Que je meure aussitôt de la pire des morts.

Quoi ! tu veux me donner des conseils ? Hein ! pardon,

A moi ? Donc selon toi, vieille peau, j'aurais tort

De reprendre ma fille avec empressement ?

Je ne dois pas broncher, attendre calmement

Que son gentil mari se gave de la dot.

Pour décrire mon bien, des paroles idiotes !

Tu veux m'embobiner, n'est-ce point ton dessein ?

Je vais faire très vite ! Et si tu continues,

Tu vas crier plus fort. Ah ! cette Sophroné,

Toujours à me juger ! Mais as-tu vu l'étang

Là-bas ? Tu le connais, je vais t'y emmener

Cette nuit toute entière, te jeter là-dedans

Et attendre ta mort. Oui, je vais t'obliger

À te soumettre à moi, à ne plus me gruger.

 

Papyrus du Caire

 

 

Pourquoi se fatiguer à veiller au mariage

Des femmes ? En effet, celles dont on eut soin

De l'éducation ont fait plus de ravages

Dans leurs foyers que celles qui n'en avaient point.

 

Papyrus du Caire

 

 

Tout homme normal doit redouter le malheur.

Mais être humilié, telle est la pire horreur !

 

Cité par Stobée

 

 

 

LES ARRHÉPHORES

 

Les aléas du sort peuvent ôter à l'homme

Ses biens ; et s'il survit par un heureux hasard,

Il lui reste un soutien, et il se nomme l'Art.

 

Cité par Stobée

 

 

Ne vous comportez pas ainsi et soyez sages :

Évitez le mariage.

Moi, je me suis marié : aussi je vous demande

La plus grande prudence.

 

Cité par Athénée

 

 

 

LA BANDELETTE

 

Le hasard, bien qu'il soit invisible, a toujours

Pour cible notre vie.
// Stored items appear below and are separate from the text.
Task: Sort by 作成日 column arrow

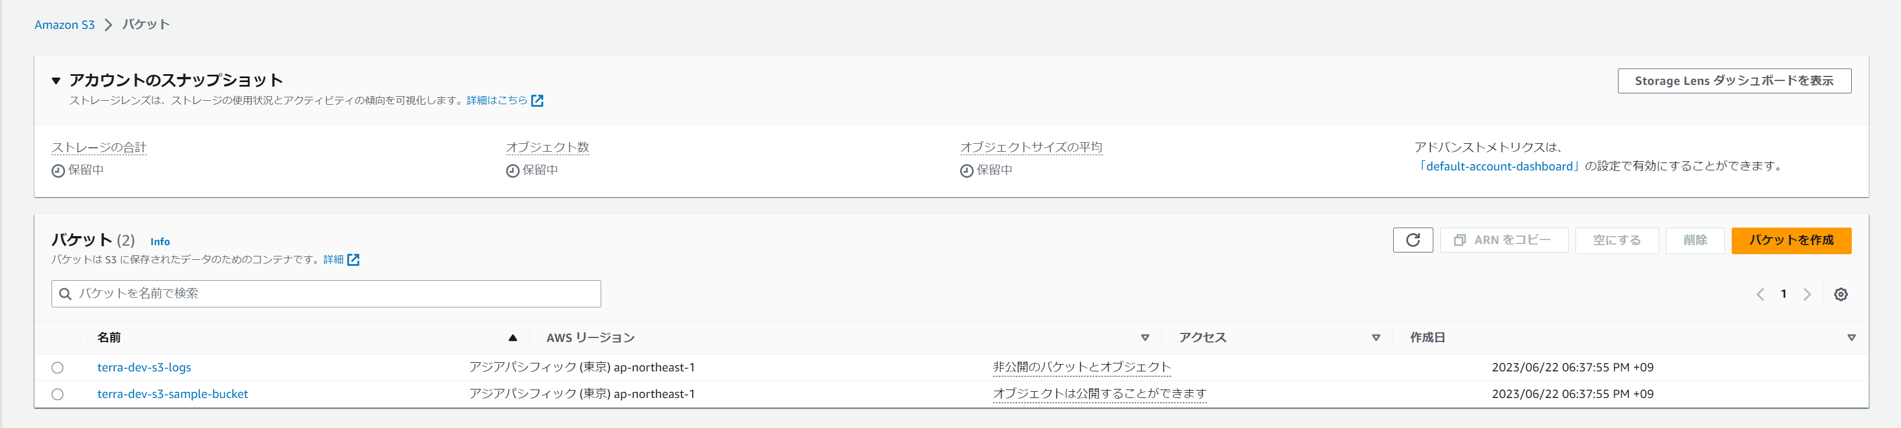Action: [1851, 337]
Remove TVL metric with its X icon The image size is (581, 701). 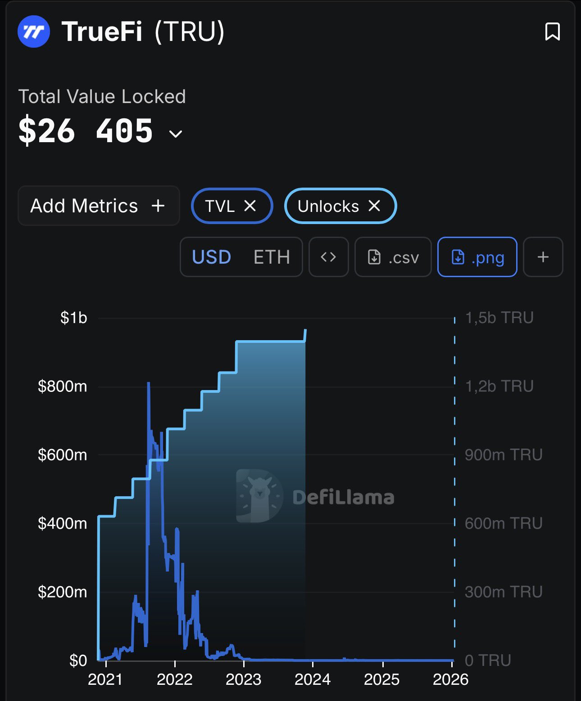250,206
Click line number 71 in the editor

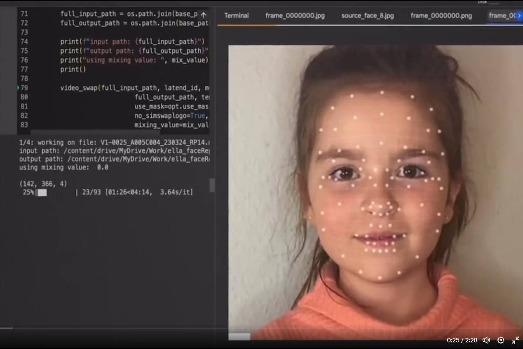(24, 14)
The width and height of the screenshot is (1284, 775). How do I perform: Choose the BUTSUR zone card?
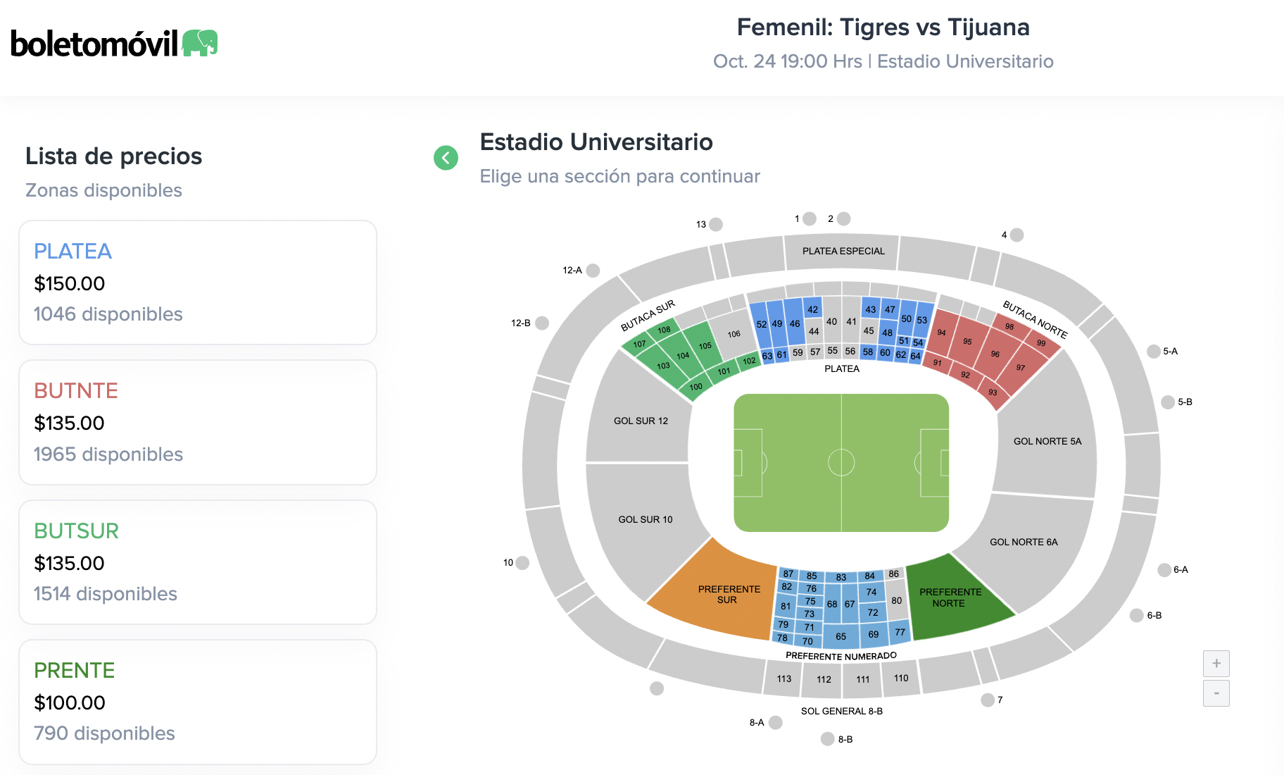(198, 562)
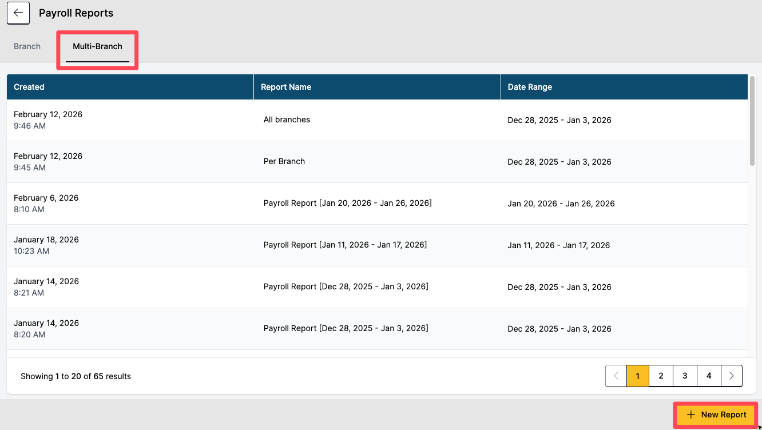The height and width of the screenshot is (430, 762).
Task: Open the All branches report
Action: tap(287, 120)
Selon sa volonté,

Tandis que nous dormons, il apporte malheur

Ou bien félicité.

 

Cité par Stobée

 

 

 

LA BÉOTIENNE

 

La richesse est un voile étouffant les misères.

 

Cité par Stobée

 

 

 

LE BOUCLIER

 

Tout homme qui n'attend que l'assouvissement

De ses propres désirs se condamne à l'affront

Et de la vérité et des événements.

 

Cité par Justin

 

 

Oui, à ma connaissance, un soldat est celui

Qui ne garde sa vie qu'au prix de lourds ennuis ;

Par contre, de périr il a toutes les chances.

 

Cité par Justin

 

 

La richesse n'est qu'un éblouissant manteau

Qui cache les défauts.

 

Cité par Stobée

 

 

Ce vieillard qui traînait son nez partout, eh bien,

C'est l'oncle paternel. C'est la mal incarné,

Le pire assurément de tout le genre humain.
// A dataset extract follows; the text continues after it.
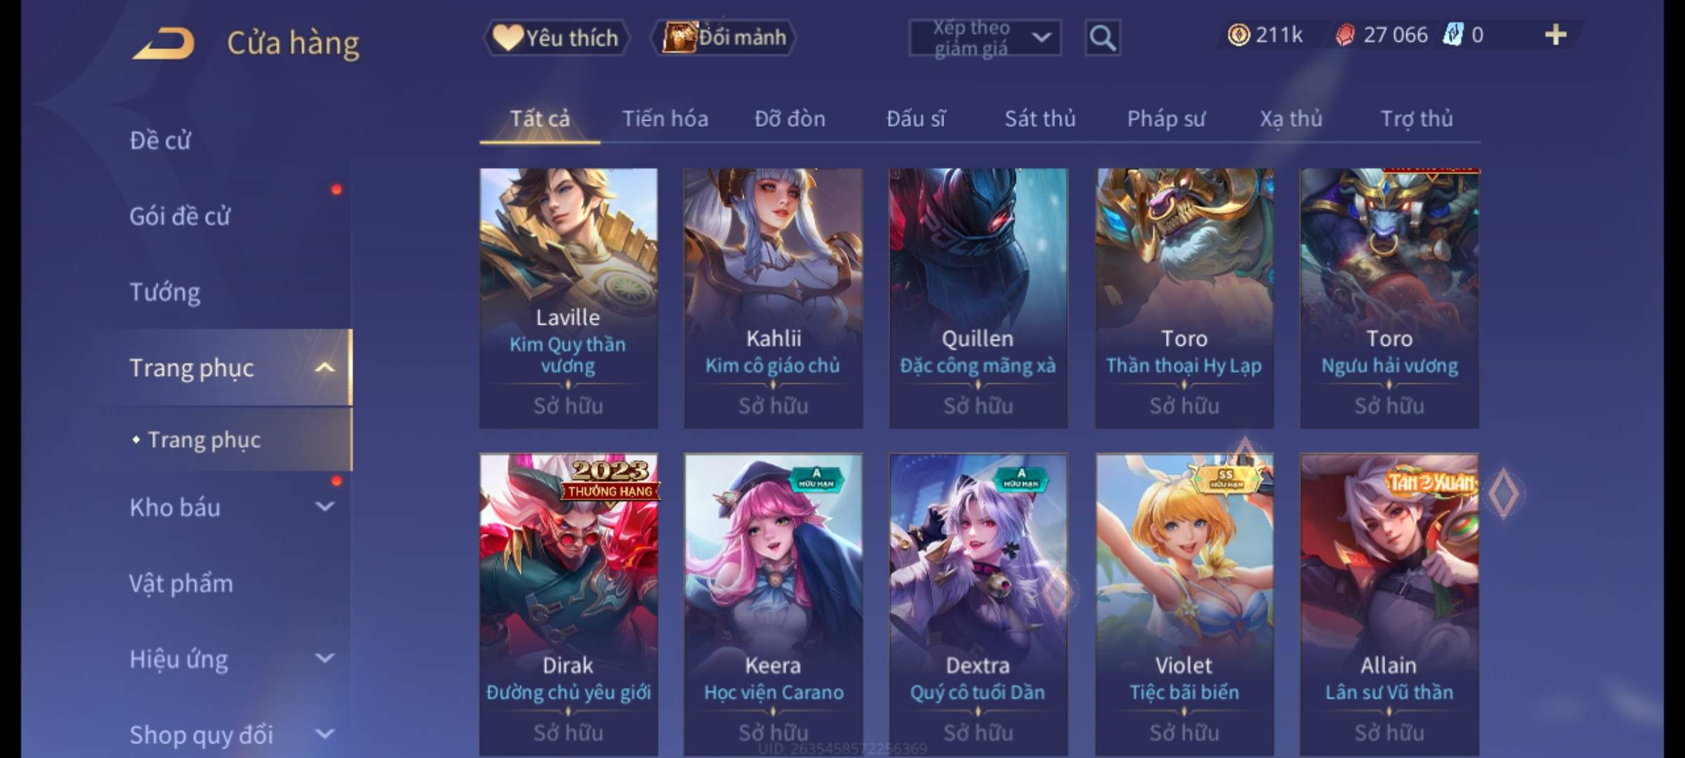Select the Sát thủ filter tab
The width and height of the screenshot is (1685, 758).
[1040, 119]
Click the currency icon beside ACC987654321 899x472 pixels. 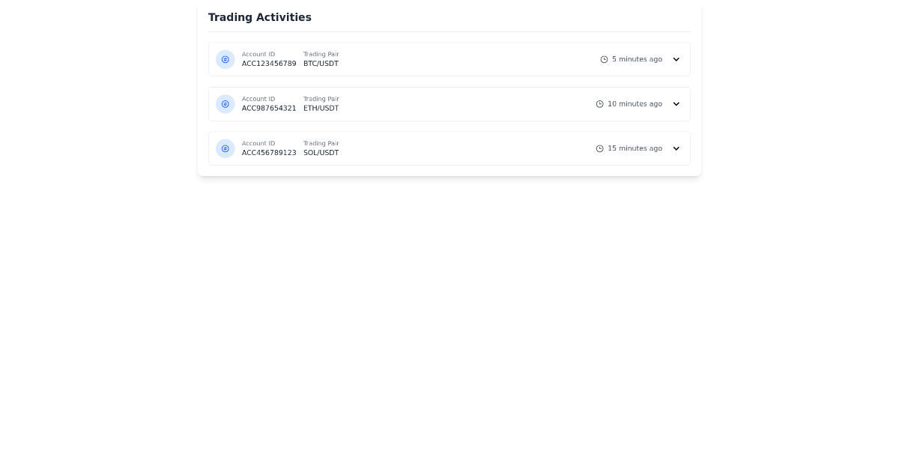[x=225, y=104]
Ce malandrin n'a ni ami ni parents, non !

Les horreurs que l'on voit dans la vie, il s'en fout !

Ce qu'il désire avoir, je le résume : tout !

C'est son obsession ! Bref il est solitaire ;

Il n'a pour le servir qu'une vieille grand-mère.

 

Papyrus Bodmer

 

 

 

LA CANÉPHORE

 

L'imprudence aboutit toujours à des grands maux.

 

 

Cité par Stobée

 

 

Quoi ! la prospérité ? Travail et volonté !

 

Cité par Stobée

 

 

 

LE CARTHAGINOIS

 

Très dur assurément d'effacer en un jour

Une lubie ancienne.

 

Cité par Stobée

 

 

Un caractère honnête est  au-dessus des lois.

 

Cité par Stobée

 

 

 

LA CAUTION

 

Pour qu'on puisse fermer les yeux sur une injure,

Il faut que celle-ci ait été bien légère

Et que le temps laissé permette le faire.

 

Cité par Stobée

 

 

 

CELUI QUI EST PUNI

 

Ah ! beauté de la loi ! Toutefois, c'est passer

De l'équité à l'injure que d'en user

Avec sévérité.

 

Cité par Stobée

 

 

 

LA CNIDIENNE

 

Je crois que la naissance est de peu d'importance.

Le bâtard est celui qui vit dans l'infamie.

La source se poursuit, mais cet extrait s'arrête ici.